Svartsengi – Die Magmaansammlung unter dem Gebiet Svartsengi setzt sich fort. Trotz weiterhin messbarer Landhebung bleibt die aktuelle Gefährdungsbewertung vorerst bestehen und gilt bis zum 29. Juli 2025. Die zugehörige Gefahrenkarte ist bis zum 31. Juli 2025 gültig.
Laut neuesten Deformationsdaten schreitet der Landanstieg in Svartsengi weiter voran, wenn auch mit leicht abgeschwächter Geschwindigkeit, teilt das IMO – das Isländische Wetteramt, in seiner heutigen Gefahrenbewertung mit. Rund zwei Drittel des Magmas, das beim Ausbruch am 1. April austrat, haben sich laut isländischem Wetteramt inzwischen erneut in der Magmakammer angesammelt. Setzt sich diese Entwicklung im gleichen Tempo fort, steigt im Laufe des Herbstes die Wahrscheinlichkeit eines neuen Magmaflusses oder sogar eines Vulkanausbruchs.
Auch über dem Magmakorridor und im Bereich des Fagradalsfjall ist eine leichte Zunahme seismischer Aktivität zu verzeichnen, was die fortgesetzte Dynamik im vulkanischen System bestätigt.
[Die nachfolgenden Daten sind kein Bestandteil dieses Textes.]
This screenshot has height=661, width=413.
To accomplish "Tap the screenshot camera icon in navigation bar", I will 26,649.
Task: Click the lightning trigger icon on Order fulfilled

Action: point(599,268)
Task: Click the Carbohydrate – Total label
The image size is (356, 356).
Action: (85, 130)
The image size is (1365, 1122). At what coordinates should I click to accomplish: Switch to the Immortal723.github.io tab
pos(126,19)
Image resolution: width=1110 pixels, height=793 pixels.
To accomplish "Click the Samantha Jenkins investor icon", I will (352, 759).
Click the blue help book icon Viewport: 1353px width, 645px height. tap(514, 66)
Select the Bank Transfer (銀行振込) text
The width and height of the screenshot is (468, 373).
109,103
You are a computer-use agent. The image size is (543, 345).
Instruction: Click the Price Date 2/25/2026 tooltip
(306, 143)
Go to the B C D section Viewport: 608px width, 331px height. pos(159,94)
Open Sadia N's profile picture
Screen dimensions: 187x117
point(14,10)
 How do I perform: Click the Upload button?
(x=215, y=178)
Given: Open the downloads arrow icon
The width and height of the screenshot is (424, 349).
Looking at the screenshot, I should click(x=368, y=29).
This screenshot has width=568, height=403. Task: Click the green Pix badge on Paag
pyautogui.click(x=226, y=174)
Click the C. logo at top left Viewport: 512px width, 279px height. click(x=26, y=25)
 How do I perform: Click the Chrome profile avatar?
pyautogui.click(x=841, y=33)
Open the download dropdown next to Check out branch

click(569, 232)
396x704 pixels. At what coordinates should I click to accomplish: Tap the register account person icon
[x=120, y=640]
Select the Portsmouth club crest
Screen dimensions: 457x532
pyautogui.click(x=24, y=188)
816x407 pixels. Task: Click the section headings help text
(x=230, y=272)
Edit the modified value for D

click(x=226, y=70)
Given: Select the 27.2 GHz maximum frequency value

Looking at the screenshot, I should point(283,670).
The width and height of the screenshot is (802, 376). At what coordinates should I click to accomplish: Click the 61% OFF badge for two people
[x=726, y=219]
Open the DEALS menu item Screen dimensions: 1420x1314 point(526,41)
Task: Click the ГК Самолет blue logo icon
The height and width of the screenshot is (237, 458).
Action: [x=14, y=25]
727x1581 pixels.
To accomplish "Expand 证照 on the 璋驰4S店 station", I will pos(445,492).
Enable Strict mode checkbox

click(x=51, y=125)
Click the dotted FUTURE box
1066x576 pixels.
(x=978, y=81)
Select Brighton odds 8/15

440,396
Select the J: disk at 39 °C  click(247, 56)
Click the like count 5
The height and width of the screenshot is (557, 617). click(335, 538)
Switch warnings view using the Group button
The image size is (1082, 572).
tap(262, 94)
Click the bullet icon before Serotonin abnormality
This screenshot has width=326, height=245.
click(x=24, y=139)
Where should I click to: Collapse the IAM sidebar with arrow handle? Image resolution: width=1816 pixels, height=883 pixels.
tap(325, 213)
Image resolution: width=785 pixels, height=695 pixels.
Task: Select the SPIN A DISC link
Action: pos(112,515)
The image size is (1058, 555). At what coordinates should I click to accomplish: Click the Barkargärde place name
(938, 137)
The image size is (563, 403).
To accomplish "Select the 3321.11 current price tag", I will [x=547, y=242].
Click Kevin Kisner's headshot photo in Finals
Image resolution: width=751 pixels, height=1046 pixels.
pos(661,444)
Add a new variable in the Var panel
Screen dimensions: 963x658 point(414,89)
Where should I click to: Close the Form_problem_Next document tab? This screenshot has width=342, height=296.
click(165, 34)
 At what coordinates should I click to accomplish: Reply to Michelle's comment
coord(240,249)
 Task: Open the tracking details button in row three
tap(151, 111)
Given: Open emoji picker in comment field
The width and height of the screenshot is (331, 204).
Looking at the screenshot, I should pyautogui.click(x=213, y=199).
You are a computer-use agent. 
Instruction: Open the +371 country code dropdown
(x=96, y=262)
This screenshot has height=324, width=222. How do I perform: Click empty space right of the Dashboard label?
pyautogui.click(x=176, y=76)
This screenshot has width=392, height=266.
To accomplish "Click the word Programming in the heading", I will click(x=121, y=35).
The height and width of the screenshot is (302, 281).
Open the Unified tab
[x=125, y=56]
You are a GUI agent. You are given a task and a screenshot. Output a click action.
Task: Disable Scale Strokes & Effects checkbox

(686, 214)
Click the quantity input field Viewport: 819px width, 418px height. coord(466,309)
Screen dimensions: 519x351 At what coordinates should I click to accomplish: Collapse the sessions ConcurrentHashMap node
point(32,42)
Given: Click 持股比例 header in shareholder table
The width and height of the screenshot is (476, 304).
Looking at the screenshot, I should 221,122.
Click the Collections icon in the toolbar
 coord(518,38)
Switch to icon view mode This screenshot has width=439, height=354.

Die Risikobewertung bleibt trotz dieser Entwicklungen unverändert, da sich bislang keine abrupten Veränderungen der vulkanischen Aktivität zeigen. Eine Aktualisierung der Lage ist für den 29. Juli angekündigt – bei veränderten Messwerten erfolgt eine vorzeitige Neubewertung.
Die Gefahrenkarte berücksichtigt sowohl bestehende Risiken in der Region als auch mögliche Entwicklungen bei anhaltender Magmaansammlung im Svartsengi-System.